Kef's vehemence surprised Ryder, and hurt him a little too. Ryder had grown up too far from the village to make many friends. He and Kef hadn't had the chance to see each other very often, but Ryder remembered every occasion: a few islands of frivolous pleasure in a life that was otherwise a sea of hard work.
“Harmless fun, Kef,” he said.
“No. Not harmless. Listen, Ryder, the witches aren't just here to throw the bones and guard the border. They're here to guide us. They must be obeyed.”
“Without question?”
“Yes! You might not like Visser or Aata's Right Hand or even Sodan, but when they make a decision, their words are the voice of the Goddess. And trust me, the Goddess
does not look kindly on those who think her words are open to interpretation.”
Ryder was about to argue, but he had the feeling there was nothing he could say to change his friend's mind.
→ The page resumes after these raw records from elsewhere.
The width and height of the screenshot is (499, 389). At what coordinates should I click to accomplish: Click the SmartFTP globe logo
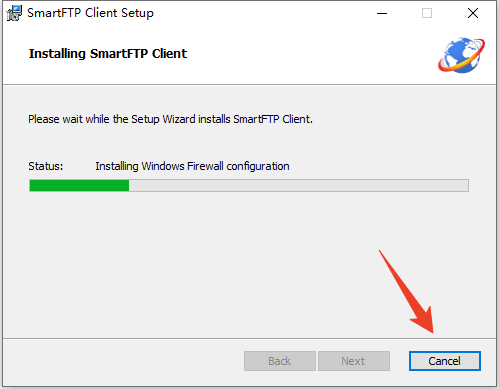click(x=461, y=55)
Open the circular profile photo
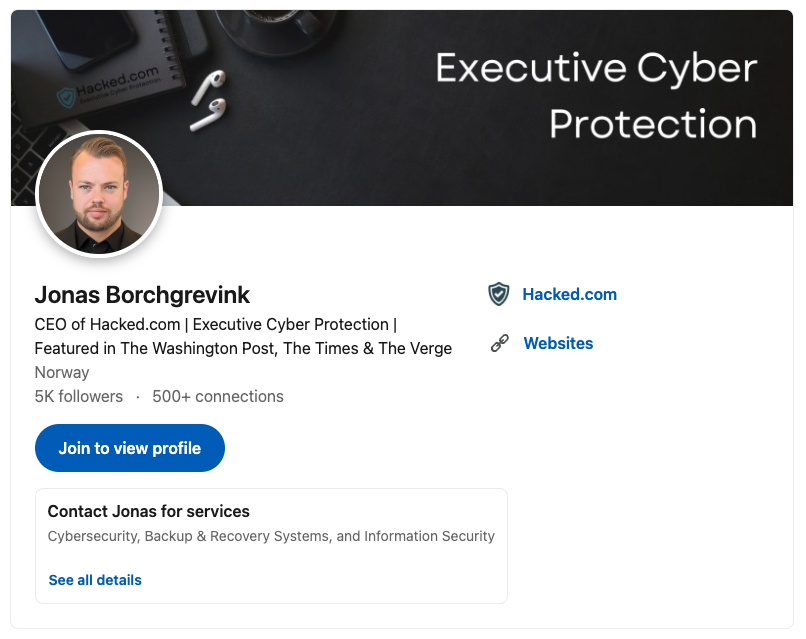The height and width of the screenshot is (639, 806). point(99,194)
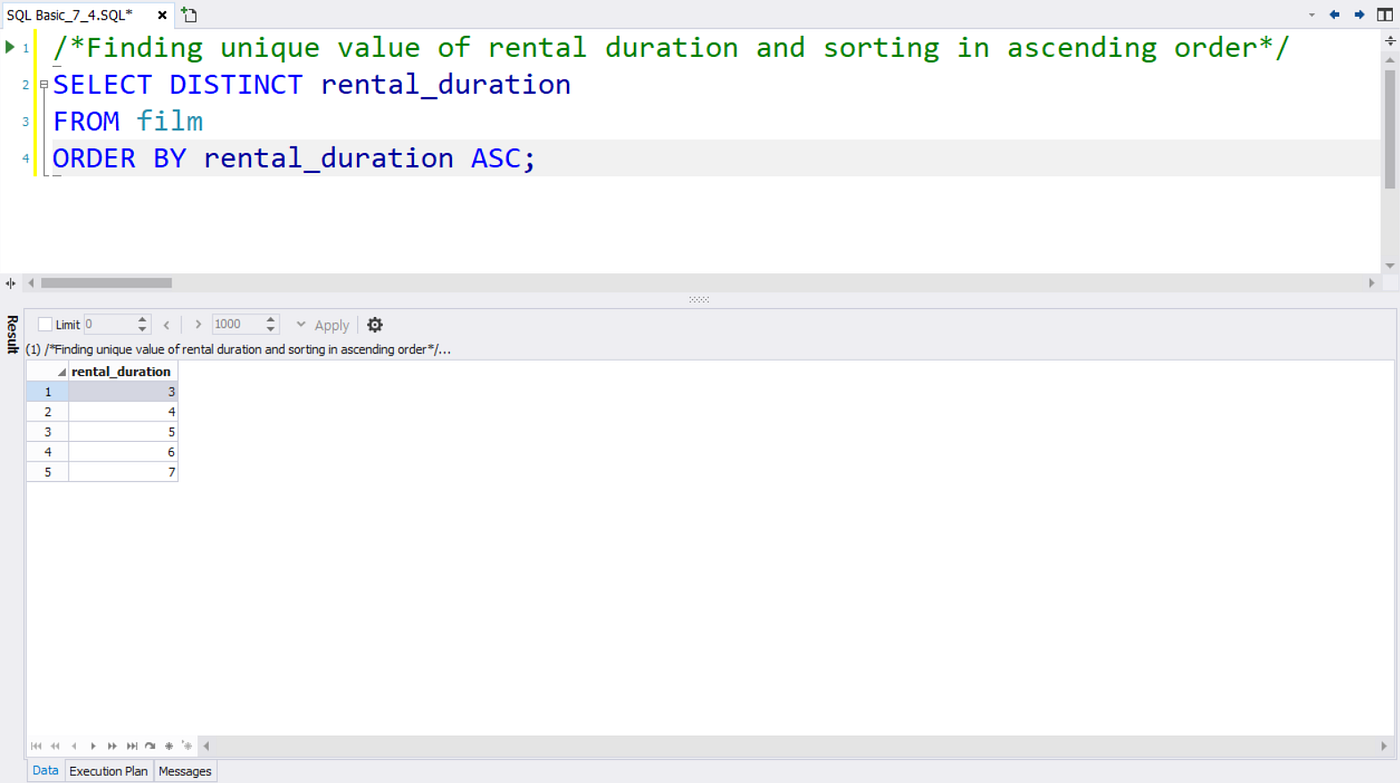The height and width of the screenshot is (783, 1400).
Task: Sort by the rental_duration column header
Action: click(x=121, y=371)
Kef was right: He wasn't the boy Ryder had known anymore.
Skyla rounded the corner, her breath in clouds. She wore an elegant red coat that Yulla had given her.
Even the clothes people wear here are extravagant,
Ryder thought. A villager had loaned him the coat he was wearing; it was made from an old blanket.
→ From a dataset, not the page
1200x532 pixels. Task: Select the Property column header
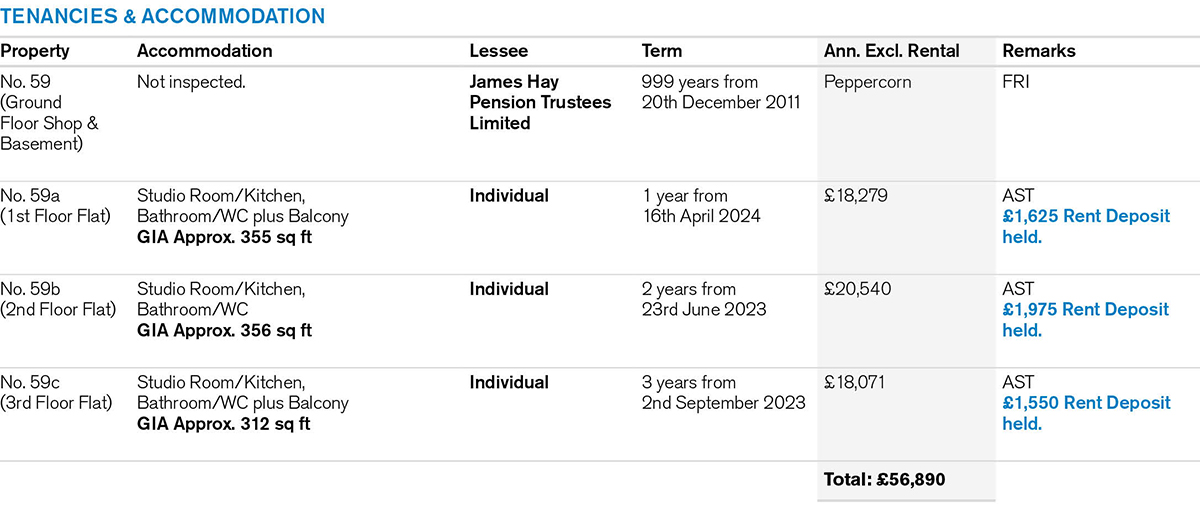click(35, 51)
“What's happening?” she asked, panting. “Why are the villagers leaving?”
“They're not,” Ryder said firmly.
He left them both and ran.
In the frozen meadow, men and women were saddling their pack animals and rolling up their gear. Ryder caught one of his neighbors by the sleeve. It was Raiken, who owned the farm nearest Ryder's. Raiken had six children and another on the way, but because of Mabis's warning the whole family had made it to the river in time.
“What can we do, Ryder?” Raiken said. Beside him, a gray mare shook her mane in the dark, blowing white breath out of her nose. “Our hands are tied. The witches won't agree to let us cross the border.”